Copy out every row below, requests included, shifting each coordinate in the answers by -64. Leave the pictures out.

** begin **

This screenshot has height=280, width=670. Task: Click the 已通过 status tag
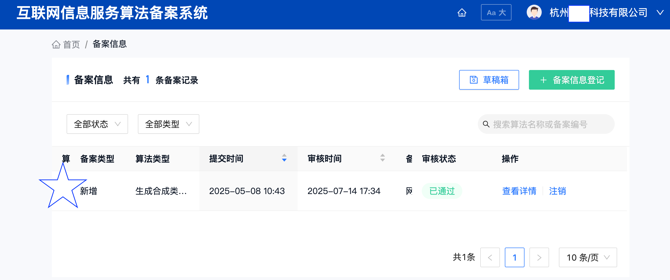point(442,191)
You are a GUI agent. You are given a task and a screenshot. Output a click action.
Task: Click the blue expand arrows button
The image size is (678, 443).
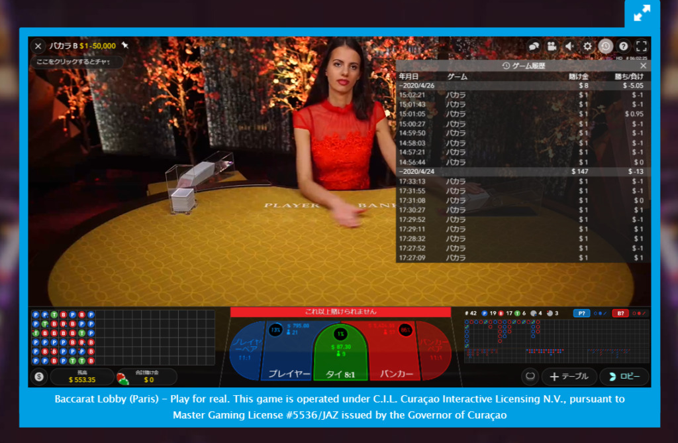point(642,13)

** end **

**IN RESPONSE:**
This screenshot has height=280, width=670. Task: Click the 已通过 status tag
point(378,127)
You are a GUI agent. You are given a task and a screenshot. Output a click action.
Task: Click the blue expand arrows button
The image size is (678, 443).
point(578,-51)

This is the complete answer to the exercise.